Editorial: It's getting harder to be heard in Harpswell

  • Mail this page!
  • Delicious
  • 0

We ask a lot of our local elected officials.

We expect them to be know-it-alls on topics ranging from general assistance to residential zoning.

We ask them to pinch pennies in multi-million-dollar budgets.

They put in long hours, and usually don’t get paid much, if at all.

And on Election Day, we’ll send them packing without as much as a thank you.

But one of the least onerous things we ask of them is that they listen to us. Hear us out. Allow us to say what’s on our minds and get things off our chests.

Besides placing topics on their agendas for full discussion, town councils and boards of selectmen usually provide public comment periods where residents can say what they want about any town issue, within limits of time, decency and respect for others; inappropriate, offensive, interruptive, or repetitive comments are usually off limits.

When they do allow comments, councilors and selectmen don’t have to respond, or even pay attention (although it obviously serves us all if they do). All they have to do is sit there, wait out the few minutes each member of the public is typically allotted, and then move on to their regularly scheduled business.

But that’s not the case recently in Harpswell, where the simple act of listening and showing respect for the public was too much for two of the town’s three selectmen.

Board of Selectmen Chairwoman Elinor Multer and Selectman Alison S. Hawkes have apparently had enough of resident Robert McIntyre’s rants about School Administrative District 75. But instead of sitting there for a few minutes during their meetings and listening to him, or just ignoring his comments, they’ve now stopped him from speaking by invoking a questionable policy that allows the board to ban discussion of any topic the selectmen decide is too “controversial.” 

Not too long. Not offensive. Not inappropriate. But too “controversial.”

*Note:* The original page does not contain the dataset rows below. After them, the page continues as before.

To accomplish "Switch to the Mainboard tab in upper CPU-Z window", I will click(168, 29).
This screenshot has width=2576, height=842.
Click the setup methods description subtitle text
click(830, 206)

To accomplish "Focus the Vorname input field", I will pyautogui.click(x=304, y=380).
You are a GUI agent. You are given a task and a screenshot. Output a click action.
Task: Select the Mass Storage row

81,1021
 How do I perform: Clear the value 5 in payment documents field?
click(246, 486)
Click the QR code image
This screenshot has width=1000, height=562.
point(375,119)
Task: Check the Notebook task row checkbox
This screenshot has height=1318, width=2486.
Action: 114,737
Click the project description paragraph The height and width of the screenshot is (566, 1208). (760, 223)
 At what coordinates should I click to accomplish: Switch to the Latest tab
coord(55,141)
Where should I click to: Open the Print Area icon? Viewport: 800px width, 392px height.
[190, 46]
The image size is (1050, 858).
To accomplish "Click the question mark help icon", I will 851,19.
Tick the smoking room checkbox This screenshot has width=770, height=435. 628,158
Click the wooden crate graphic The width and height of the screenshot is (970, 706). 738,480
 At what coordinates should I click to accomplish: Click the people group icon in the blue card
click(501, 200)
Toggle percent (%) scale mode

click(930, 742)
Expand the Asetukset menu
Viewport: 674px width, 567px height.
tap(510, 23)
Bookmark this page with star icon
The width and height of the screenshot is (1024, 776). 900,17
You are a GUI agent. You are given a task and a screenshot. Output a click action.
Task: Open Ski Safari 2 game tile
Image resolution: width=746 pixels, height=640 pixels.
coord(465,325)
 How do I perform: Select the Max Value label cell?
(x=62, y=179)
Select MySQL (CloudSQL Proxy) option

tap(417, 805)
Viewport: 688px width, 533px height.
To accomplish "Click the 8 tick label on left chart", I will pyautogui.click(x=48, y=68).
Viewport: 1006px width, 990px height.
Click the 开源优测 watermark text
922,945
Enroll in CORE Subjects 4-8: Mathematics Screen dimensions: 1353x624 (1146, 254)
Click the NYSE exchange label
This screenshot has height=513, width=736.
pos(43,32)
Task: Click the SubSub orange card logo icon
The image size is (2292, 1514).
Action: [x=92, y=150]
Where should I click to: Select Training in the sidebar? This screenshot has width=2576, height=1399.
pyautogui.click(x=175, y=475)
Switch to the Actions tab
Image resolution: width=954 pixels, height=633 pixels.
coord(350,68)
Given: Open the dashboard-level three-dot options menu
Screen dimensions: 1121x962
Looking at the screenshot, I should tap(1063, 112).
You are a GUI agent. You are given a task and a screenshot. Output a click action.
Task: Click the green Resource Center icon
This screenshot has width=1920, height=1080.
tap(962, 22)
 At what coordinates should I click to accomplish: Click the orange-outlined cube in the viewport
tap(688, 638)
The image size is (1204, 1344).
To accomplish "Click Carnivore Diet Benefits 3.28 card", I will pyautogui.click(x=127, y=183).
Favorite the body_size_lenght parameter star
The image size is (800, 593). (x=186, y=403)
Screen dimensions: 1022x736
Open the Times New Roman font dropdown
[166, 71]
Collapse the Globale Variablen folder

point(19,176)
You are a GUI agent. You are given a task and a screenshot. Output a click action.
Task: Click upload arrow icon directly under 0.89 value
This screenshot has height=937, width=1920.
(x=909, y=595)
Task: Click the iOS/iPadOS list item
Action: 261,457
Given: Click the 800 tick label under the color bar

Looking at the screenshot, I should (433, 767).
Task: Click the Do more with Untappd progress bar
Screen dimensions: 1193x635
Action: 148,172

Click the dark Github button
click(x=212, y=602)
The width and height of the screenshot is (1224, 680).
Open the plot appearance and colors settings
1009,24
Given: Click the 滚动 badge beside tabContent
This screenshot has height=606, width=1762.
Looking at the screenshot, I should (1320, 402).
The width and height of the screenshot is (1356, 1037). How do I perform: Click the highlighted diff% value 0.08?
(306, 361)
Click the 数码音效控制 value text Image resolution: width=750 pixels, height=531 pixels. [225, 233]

“We have had, in my view, a more than adequate debate,” Multer said.

Really? In a town where people have dickered for years in a questionable dispute about the border with Brunswick, Harpswell’s participation in SAD 75, with its tangible impact on finances and education, is too “controversial” to discuss?

In our view, Multer is wrong.

The ban she and Hawkes pushed through, over the dissent of Selectman James S. Henderson, unfairly targets McIntyre and looks like a blatant attempt to silence an opposing viewpoint. The policy amendment that Multer and Hawkes invoked was introduced only a year ago – by Multer, when a handful of town residents who opposed closing West Harpswell School, including McIntyre, kept raising the issue at board meetings. Hawkes and Multer both opposed the recent, unsuccessful referendum that would have advanced the process of withdrawal from the school district, while McIntyre supported it.

But the margin of victory was narrow. Whether there is yet another referendum on SAD 75 will be decided by the town’s registered voters. The discussion shouldn’t be muted by a pair of selectmen who are tired of hearing an opposing viewpoint, and who in the process are sending a chilling message to anyone who may want to bring something “controversial” to the board’s attention.

Zachary Heiden, legal director of the Maine Civil Liberties Union, said he found it troubling that “they would give themselves the power to ban controversial speech without defining what controversial means.”

“This vague standard that the council is applying is without any real guidance, and the fact that the power to ban is content-based, those are all First Amendment red flags,” Heiden told The Forecaster’s Emily Guerin.

Henderson, the dissenting selectman, got it right when he told Guerin a “small amount of irritation … is definitely worth absorbing, as compared to appearing to be cutting off discussion of issues you don’t want to hear about.”

Selectmen can ultimately dictate the terms of their own business meetings, including whether to allow public comment and to what extent. But once they decide they will listen to the public, and if they extend that courtesy to everyone else, it isn’t unreasonable to expect them to listen to people who disagree with them, too.